Records provided ->
--- START ---

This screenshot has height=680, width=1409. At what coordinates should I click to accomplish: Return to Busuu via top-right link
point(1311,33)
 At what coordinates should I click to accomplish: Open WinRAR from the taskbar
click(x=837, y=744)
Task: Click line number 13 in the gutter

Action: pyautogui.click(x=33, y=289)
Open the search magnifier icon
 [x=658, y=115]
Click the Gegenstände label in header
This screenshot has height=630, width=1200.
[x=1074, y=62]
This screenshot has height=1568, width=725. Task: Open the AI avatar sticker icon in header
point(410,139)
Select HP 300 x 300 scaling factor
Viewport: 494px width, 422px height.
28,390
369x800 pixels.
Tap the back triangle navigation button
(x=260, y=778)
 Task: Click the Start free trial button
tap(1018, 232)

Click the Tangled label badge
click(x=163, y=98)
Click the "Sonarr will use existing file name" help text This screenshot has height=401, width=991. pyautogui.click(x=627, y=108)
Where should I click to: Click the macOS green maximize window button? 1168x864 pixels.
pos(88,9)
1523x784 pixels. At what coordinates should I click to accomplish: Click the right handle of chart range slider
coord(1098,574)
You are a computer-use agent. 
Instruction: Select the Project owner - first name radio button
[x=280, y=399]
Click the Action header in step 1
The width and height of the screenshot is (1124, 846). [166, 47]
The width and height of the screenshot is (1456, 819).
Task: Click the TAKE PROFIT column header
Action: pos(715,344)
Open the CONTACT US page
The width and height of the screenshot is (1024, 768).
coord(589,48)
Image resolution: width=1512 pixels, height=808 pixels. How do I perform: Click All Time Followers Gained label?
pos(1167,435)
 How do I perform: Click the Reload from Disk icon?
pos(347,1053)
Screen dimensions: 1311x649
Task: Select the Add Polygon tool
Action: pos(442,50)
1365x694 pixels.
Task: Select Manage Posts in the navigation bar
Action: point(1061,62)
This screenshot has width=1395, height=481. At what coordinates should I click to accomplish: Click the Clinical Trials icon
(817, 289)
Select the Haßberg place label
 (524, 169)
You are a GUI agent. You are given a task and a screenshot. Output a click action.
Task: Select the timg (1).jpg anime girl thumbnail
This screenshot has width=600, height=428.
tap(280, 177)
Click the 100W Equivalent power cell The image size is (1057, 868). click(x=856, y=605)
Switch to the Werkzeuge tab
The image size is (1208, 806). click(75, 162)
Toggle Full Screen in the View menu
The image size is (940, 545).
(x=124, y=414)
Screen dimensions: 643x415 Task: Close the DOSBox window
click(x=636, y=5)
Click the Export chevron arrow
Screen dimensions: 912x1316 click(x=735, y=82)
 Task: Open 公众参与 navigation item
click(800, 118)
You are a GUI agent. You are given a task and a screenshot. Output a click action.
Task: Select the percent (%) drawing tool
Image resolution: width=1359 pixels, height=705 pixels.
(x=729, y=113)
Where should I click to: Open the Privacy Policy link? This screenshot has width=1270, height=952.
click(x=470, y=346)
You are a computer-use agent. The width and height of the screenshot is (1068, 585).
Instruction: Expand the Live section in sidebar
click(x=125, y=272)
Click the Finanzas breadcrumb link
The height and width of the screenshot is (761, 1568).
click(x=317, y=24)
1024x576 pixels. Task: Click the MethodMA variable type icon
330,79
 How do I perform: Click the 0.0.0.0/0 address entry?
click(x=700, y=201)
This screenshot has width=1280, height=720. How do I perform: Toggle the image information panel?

--- END ---

Exercise aim -> Could you copy each line of the material that holds "agent"?

Exercise answer ->
You are a computer-use agent. 
You are a GUI agent. You are given a task and a screenshot. Output a click action.
You are a GUI agent. You are given a task and a screenshot. Output a click action.
You are a computer-use agent. The width and height of the screenshot is (1068, 585).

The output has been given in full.